Spatial extent, timing, and causes of channel incision, Black Vermillion watershed, northeastern Kansas

Abstract

The Black Vermillion River (watershed area = 1310 square kilometers) contributes runoff and sediment into Tuttle Creek Reservoir, a large federal reservoir (volume = 327 million cubic meters) northeast of Manhattan, Kansas. Tuttle Creek, completed in 1962, is filling with sediment faster than other federal reservoirs in the region. The Reservoir’s conservation pool is about 40 percent full of sediment and is predicted to fill by 2023. Debate rages over the relative contribution of sediment from upland sources (largely croplands and pasture) versus channel incision. In the Black Vermillion watershed, bedrock is overlain in most of the watershed by pre-Illinoian age easily erodible glacial till and loess. Row crop agriculture is the most common land use in the watershed and stream channels are incised and prone to frequent flooding and channel instability.
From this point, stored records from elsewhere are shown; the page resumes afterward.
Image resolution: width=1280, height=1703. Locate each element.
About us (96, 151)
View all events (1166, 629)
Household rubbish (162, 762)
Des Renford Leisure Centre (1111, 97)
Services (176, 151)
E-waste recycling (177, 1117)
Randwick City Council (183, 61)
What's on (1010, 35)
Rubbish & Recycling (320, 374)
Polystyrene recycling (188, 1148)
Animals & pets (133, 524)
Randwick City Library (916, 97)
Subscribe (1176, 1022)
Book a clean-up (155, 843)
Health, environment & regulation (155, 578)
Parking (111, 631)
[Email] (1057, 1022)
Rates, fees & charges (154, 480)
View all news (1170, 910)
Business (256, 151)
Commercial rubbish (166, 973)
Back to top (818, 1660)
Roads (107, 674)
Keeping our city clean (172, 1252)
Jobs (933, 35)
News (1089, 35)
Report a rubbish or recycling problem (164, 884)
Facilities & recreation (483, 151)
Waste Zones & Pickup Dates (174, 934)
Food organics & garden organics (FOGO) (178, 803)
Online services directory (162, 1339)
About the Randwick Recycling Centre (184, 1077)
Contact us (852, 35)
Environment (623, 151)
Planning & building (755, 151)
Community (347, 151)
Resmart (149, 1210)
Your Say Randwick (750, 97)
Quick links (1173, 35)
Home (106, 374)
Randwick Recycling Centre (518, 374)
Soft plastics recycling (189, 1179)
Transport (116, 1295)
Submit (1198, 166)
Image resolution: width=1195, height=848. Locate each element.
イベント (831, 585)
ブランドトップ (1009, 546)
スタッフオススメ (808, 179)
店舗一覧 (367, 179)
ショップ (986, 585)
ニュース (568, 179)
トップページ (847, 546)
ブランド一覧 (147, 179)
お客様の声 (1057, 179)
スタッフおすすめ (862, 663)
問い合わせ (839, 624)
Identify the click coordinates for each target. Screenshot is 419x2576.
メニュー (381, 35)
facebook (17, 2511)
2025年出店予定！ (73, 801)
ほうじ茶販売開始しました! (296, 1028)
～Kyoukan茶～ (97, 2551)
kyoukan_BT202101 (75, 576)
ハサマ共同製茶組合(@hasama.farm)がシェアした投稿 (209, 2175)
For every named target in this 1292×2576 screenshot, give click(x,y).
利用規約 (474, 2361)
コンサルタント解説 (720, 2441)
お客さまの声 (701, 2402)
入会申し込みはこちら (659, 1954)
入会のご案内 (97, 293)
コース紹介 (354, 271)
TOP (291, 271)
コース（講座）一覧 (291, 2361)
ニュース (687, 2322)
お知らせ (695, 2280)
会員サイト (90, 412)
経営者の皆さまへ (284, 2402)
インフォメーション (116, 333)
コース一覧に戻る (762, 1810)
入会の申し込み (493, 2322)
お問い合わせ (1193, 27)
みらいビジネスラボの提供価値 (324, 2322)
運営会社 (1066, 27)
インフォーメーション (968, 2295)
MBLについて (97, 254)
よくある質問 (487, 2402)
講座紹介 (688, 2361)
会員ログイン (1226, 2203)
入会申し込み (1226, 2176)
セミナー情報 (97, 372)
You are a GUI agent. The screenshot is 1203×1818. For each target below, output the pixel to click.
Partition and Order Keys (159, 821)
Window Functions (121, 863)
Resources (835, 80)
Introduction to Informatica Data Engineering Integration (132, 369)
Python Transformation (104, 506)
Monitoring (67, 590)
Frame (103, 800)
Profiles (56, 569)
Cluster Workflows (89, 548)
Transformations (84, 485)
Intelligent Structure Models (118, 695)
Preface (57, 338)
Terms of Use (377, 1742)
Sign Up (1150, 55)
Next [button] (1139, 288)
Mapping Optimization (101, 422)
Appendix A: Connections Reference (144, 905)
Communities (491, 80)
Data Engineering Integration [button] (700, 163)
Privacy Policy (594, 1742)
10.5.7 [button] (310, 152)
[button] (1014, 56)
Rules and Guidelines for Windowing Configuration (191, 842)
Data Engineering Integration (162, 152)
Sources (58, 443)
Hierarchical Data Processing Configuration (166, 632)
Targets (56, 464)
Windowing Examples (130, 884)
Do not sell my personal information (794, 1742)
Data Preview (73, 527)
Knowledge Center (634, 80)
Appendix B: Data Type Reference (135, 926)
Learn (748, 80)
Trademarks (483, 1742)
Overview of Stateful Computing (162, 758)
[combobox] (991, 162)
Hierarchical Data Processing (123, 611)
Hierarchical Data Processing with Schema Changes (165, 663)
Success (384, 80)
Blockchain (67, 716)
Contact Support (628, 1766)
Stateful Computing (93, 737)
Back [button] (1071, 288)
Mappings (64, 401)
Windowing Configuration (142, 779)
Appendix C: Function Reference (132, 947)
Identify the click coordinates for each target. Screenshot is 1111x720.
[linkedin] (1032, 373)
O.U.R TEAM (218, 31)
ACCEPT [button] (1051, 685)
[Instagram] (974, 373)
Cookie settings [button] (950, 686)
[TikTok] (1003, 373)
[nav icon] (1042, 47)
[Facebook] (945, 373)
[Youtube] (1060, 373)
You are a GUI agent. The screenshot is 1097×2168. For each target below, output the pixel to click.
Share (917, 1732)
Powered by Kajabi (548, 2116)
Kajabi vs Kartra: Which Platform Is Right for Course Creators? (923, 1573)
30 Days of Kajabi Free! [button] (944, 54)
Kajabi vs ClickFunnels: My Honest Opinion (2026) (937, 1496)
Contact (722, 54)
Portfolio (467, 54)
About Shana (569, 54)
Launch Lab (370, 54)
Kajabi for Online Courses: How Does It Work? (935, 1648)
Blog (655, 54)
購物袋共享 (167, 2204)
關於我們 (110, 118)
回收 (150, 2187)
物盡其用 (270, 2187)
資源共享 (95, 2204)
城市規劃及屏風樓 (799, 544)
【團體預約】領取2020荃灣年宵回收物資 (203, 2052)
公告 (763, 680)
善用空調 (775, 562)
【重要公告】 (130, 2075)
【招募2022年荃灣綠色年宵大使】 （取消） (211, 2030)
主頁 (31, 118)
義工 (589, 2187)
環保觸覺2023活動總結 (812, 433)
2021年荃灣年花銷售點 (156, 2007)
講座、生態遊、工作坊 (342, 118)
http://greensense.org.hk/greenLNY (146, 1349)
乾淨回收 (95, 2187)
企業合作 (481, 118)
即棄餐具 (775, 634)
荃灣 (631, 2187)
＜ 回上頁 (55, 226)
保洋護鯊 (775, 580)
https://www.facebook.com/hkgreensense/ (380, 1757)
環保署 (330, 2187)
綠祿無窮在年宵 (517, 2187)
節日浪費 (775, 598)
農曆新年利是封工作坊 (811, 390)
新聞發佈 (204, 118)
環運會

This research focused on the spatial extent, timing, and causes of channel incision in the Black Vermillion watershed. I conducted a watershed-wide survey of channel cross-sections in 56 locations repeated at sites that had been surveyed 45 years ago by the Soil Conservation Service. Further, I collected channel cross sections in 2008 at a total of 51 more locations for a total of 107 study sites. Channel depths between 1963 and 2008 increased by a mean of 1.6 meters (maximum = 5.2 meters). Most channels throughout the watershed have incised, are actively incising, or incising and widening. Statistical testing between channel depths as measured in 1963 and 2008 showed that the amount of incision was related to land use/land cover, riparian buffer widths, upstream drainage area, and geology. As channels incise, they progress through six stages of channel evolution, which complicates the relationship between channelization and incision. Channel stage, as identified in the field, was statistically related to geology, occurrence and timing of channelization, land use/land cover, and upstream drainage area. Channelization has reduced channel length by a significant portion and was identified as one of the leading causes of incision. This finding suggests that planting buffers and/or expanding existing buffers along streams should be encouraged in the watershed to alleviate flooding and channel instability.